Poet in the City and Hounslow Council are developing a creative archive recording the ways in which the COVID 19 pandemic has impacted local people in the borough. The purpose of the project is to create a record of the diverse ways this extraordinary time has affected local people, build awareness and empathy across communities and shine a light on the grassroots initiatives that have embedded crucial support networks during this time.
In collaboration with local residents and partners, the stories, pictures and community responses to the pandemic are being captured to ensure that this moment will not be lost, and critically, that voices that may otherwise go unheard are preserved.

During the summer of 2020, commissioned poets Quddous Ahmed, Daljit Nagra and Momtaza Mehri conducted interviews, conversations and workshops with local people ranging from local business owners, food bank volunteers, care providers, key workers and service users, community leaders, public health officers, charities, religious leaders and many more to find out how the COVID-19 pandemic has impacted daily lives. Alongside this work, local photographer, Sadia Barlow Photography captured the unprecedented scenes lockdown brought to local areas.

This work will culminate in the creation of zine, brought together by illustrator and designer Raj Dhunna. The zine will be distributed physically and digitally across Hounslow in 2021.


Artist biographies

Quddous Ahmed is a Hounslow born self-taught artist starting as a breakdancer while attending Lampton School. He went on to expand his craft by publishing his first poetry compilation "Basking in the Light" in 2018, and has subsequently published books on self-development. Since then He's developed his artistry through music production and videography. Quddous is the founder and director of Poetical Word- a monthly open mic and platform for poets to be recognised on the London poetry scene. Quddous has also taken the power of the spoken word and founded Hounslow Soup Kitchen; a local homelessness and food poverty charity.

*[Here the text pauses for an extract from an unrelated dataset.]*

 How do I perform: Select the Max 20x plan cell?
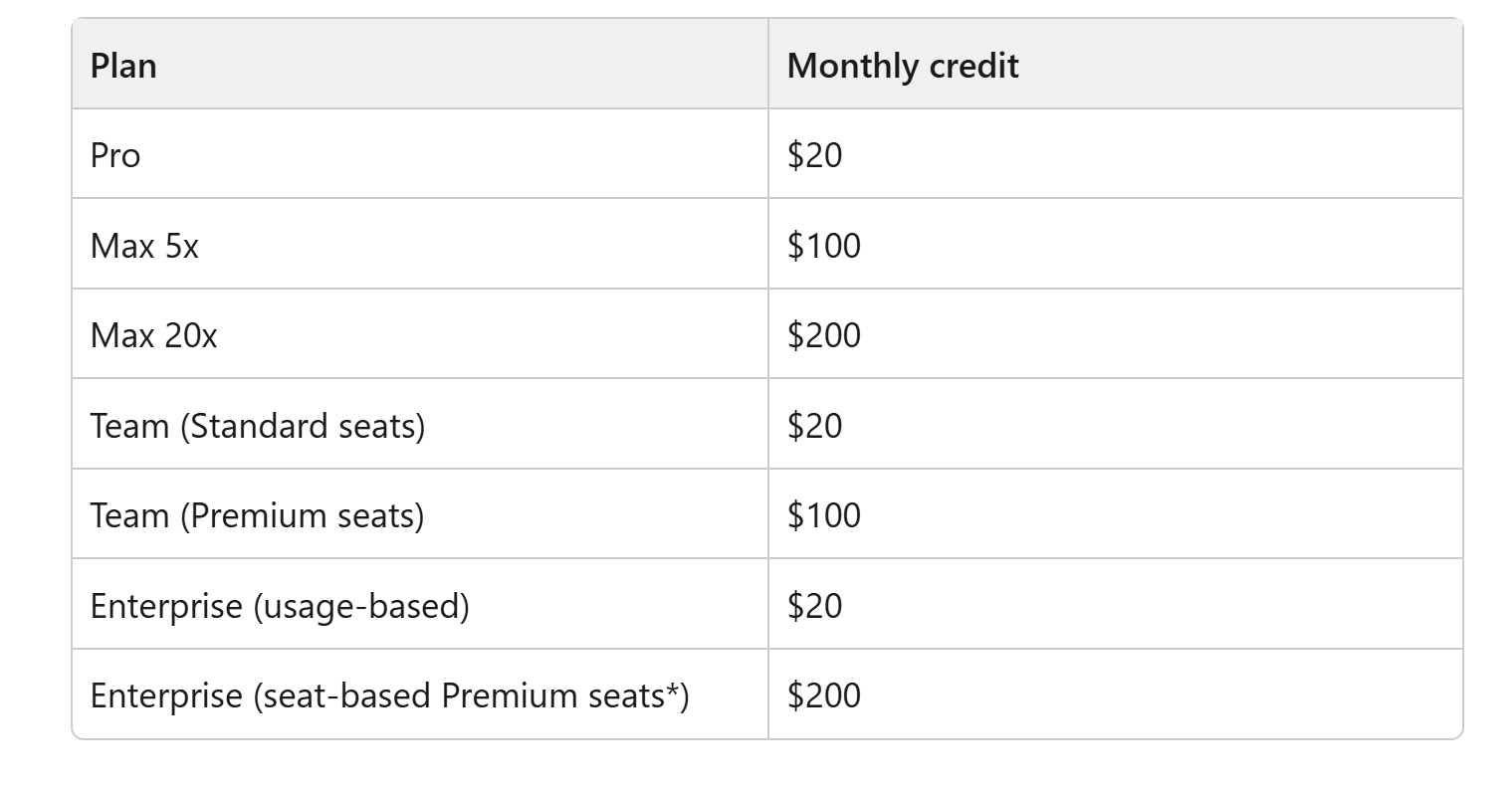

Momtaza Mehri is a prize-winning poet and independent researcher. Her work has appeared in Granta, Artforum, The Guardian, BOMB Magazine, and Real Life Mag. She is the former Young People’s Laureate for London and columnist-in-residence at the San Francisco Museum of Modern Art's Open Space. Her latest pamphlet, Doing the Most with the Least, was published in 2019.

Daljit Nagra's four poetry collections, all with Faber & Faber, have won the Forward Prize for Best Individual Poem and Best First Book, the South Bank Show Decibel Award and the Cholmondeley Award, and been shortlisted for the Costa Prize and twice for the TS Eliot Prize. Daljit is a PBS New Generation Poet whose poems have appeared in The New Yorker, the LRB and the TLS, and his journalism in the FT and The Guardian. The inaugural Poet-in-Residence for Radio 4 & 4 Extra, he presents the weekly Poetry Extra, and serves on the Council of the Royal Society of Literature, and teaches at Brunel University London.